LAUSR

This article investigates topology optimization for piezoelectric thin-shell structures under the linear quadratic regulator optimal control. In the optimization model, the structural dynamic compliance is taken as the measure of control performance, and the relative densities describing the distribution of the piezoelectric material are considered as design variables. An artificial material model with penalization on both mechanical and piezoelectric properties is employed. For the purpose of improving computational efficiency of the sensitivity and response analysis, modal superposition method is adopted. The derivative of the Riccati equation governing the linear quadratic regulator control with respect to the design variables is shown to be a Lyapunov equation.

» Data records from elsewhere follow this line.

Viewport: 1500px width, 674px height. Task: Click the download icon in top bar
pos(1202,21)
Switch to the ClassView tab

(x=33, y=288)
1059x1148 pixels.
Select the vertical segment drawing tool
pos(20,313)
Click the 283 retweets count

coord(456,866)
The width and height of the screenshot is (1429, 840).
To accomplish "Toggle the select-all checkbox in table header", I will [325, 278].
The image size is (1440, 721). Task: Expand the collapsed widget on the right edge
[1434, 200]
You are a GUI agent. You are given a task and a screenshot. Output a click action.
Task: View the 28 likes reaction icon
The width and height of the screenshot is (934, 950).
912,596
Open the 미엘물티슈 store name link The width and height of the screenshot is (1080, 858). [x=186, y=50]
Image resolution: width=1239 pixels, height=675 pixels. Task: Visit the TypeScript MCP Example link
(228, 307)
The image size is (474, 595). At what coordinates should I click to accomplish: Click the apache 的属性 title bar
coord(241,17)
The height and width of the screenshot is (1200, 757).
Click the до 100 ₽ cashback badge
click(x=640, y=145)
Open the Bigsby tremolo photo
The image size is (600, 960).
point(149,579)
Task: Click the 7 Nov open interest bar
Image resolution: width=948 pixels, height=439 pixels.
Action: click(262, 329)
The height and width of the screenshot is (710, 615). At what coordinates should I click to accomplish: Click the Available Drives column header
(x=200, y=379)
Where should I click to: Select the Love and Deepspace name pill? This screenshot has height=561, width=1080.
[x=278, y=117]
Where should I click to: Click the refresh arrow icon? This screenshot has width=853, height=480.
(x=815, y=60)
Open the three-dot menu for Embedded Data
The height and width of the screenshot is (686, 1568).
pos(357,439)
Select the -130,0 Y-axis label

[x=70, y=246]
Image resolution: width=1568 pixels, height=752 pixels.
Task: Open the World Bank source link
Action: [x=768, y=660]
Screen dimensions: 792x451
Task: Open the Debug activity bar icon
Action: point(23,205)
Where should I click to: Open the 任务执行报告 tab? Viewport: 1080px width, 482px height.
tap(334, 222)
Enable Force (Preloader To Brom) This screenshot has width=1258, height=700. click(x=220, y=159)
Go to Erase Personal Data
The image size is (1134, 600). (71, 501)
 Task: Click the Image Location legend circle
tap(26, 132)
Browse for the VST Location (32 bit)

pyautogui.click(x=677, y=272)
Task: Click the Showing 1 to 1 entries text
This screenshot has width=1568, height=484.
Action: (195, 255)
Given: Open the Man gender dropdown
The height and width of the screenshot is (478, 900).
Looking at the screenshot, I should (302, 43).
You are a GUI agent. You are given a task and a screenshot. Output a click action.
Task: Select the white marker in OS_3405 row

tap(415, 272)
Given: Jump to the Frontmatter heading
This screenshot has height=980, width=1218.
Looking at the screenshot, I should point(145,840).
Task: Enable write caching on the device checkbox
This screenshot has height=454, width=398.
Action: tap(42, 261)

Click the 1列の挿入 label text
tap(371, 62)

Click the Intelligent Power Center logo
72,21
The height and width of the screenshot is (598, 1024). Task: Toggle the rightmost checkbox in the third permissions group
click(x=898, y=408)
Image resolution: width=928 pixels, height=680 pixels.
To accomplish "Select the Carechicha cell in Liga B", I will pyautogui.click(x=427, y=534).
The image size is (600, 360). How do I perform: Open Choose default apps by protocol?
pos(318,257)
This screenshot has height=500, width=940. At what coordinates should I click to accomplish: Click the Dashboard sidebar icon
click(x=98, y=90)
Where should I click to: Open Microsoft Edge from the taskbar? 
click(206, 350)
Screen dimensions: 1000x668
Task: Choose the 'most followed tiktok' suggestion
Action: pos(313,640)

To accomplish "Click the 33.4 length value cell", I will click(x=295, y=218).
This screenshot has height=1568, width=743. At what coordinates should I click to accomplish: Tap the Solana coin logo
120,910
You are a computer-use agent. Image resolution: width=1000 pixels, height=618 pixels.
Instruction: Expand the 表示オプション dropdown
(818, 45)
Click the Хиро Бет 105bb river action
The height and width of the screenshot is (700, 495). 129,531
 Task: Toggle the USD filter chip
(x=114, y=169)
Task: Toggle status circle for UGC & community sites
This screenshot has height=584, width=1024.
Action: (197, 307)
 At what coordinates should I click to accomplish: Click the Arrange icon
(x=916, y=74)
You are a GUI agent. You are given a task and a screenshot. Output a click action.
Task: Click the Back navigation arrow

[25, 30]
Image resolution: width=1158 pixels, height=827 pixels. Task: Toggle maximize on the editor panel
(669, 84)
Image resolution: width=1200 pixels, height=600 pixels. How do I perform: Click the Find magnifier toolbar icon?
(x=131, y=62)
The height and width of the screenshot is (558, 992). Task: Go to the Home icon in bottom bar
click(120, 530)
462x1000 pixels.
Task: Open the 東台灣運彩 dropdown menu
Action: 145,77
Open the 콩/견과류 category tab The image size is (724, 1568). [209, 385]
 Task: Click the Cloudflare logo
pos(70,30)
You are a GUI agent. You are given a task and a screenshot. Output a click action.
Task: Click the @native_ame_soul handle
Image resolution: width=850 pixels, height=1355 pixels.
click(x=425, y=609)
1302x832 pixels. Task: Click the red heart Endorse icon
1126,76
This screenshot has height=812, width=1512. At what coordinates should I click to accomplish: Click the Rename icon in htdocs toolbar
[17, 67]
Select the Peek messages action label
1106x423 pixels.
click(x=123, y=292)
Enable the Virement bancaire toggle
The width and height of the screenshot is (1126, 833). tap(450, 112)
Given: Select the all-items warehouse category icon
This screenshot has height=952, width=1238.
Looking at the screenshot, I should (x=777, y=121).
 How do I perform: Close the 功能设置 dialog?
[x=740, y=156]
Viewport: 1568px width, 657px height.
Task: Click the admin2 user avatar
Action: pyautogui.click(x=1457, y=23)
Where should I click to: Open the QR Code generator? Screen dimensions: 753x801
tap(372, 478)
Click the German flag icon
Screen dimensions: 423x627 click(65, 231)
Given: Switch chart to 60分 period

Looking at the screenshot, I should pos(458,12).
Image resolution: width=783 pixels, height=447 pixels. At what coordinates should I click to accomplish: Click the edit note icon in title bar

In conjunction with the adjoint variable method, the design sensitivities of the dynamic compliance are obtained using the solution of the Lyapunov equation. Numerical examples demonstrate the validity of the proposed method and show the significance of layout design of piezoelectric sensors/actuators. The influences of some key factors on the optimization solutions are discussed. It is shown that the optimized layout of the piezoelectric patches may be significantly influenced by the excitation frequency, but only slightly affected by the choice of the weighting matrix in the linear quadratic regulator control. This work aims to provide an efficient gradient-based mathematical programming method for guiding the layout design of actuators and sensors in smart structures under optimal vibration control. However, the considered model is a purely mathematical one without consideration of engineering realization, thus the optimization result may only serve as an upper bound for practically realizable control performance.